Work to complete:
a – In the MRI passage, reproduce everything from "With diffusion weighted" down to "of neuropsychological conditions.", substituting "diffusion kurtosis imaging" for "diffusion tensor imaging".
b – Summarize the MRI passage in two sentences.
c – Answer these questions about the MRI passage, one per line:
(i) What are the fMRI data analyzed to produce?
(ii) Which two features let this pipeline resolve complex fiber configurations better than diffusion tensor imaging?
(iii) What impairment do individuals with congenital prosopagnosia show?

Passage:
The overall goal of the following experiment is to simultaneously analyze brain structure and function using magnetic resonance imaging. This is achieved using high field MRI to image the brain's white matter structure with diffusion spectrum imaging or DSI and to measure brain function with bold FMRI. The DSI data are then processed to produce multi-directional diffusion estimates at every point in the brain.
Additionally, the FMRI data are analyzed in order to produce regions of interest for generating or selecting virtual white matter fibers. Next, the regions of interest are aligned with the DSI data, so that functional and structural data are in a common image space. Finally, t tractography is performed on diffusion data in order to estimate white matter pathways connecting functional regions of interest Results are obtained that show the degree of anatomical connectivity between brain areas hypothesized to be functionally connected.
Based on FMRI task data. Recent converging evidence has suggested that complex cognitive operations are executed by networks of many brain regions working in concert rather than a single unitary area. In order to fully specify these computational systems, it is necessary to understand the relationship between their functional and structural properties by combining functional MRI.
With diffusion weighted MR Imaging, one can examine network connectivity and how this gives rise to complicated human behavior. The main advantage of this diffusion MRI pipeline over standard methods like diffusion tensor imaging is that the combination of high angular resolution diffusion weighted imaging and model free reconstruction enables us to better resolve complex fiber configurations in the brain. The implications of this technique extend towards characterization of neuropsychological conditions.
For example, congenital prosopagnosia in which individuals show impairment in face recognition. Using standard diffusion MRI, it has been shown that white matter fiber tracts proximal to face processing areas are degraded compared to normal controls. By combining structural and functional MRI one can identify structural deficiencies in fiber, specifically connecting nodes in the face processing network.

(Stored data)
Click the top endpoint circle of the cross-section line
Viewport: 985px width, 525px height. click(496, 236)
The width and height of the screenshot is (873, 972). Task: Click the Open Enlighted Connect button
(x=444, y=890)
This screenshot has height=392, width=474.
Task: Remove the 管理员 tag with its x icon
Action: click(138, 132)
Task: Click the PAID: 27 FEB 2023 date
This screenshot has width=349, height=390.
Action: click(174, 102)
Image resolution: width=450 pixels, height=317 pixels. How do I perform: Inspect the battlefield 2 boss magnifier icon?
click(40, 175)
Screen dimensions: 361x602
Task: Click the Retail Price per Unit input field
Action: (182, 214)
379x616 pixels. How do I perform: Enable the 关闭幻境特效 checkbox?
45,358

Exercise results:
a –
With diffusion weighted MR Imaging, one can examine network connectivity and how this gives rise to complicated human behavior. The main advantage of this diffusion MRI pipeline over standard methods like diffusion kurtosis imaging is that the combination of high angular resolution diffusion weighted imaging and model free reconstruction enables us to better resolve complex fiber configurations in the brain. The implications of this technique extend towards characterization of neuropsychological conditions.

b – The experiment uses high field MRI to image the brain's white matter structure with diffusion spectrum imaging and to measure brain function with BOLD fMRI, then aligns fMRI-derived regions of interest with the DSI data and performs tractography to estimate white matter pathways connecting those regions. Combining structural and functional MRI in this way lets one examine how networks of brain regions are connected, with implications for characterizing conditions such as congenital prosopagnosia.

c –
(i) Regions of interest for generating or selecting virtual white matter fibers.
(ii) High angular resolution diffusion weighted imaging and model free reconstruction.
(iii) Impairment in face recognition.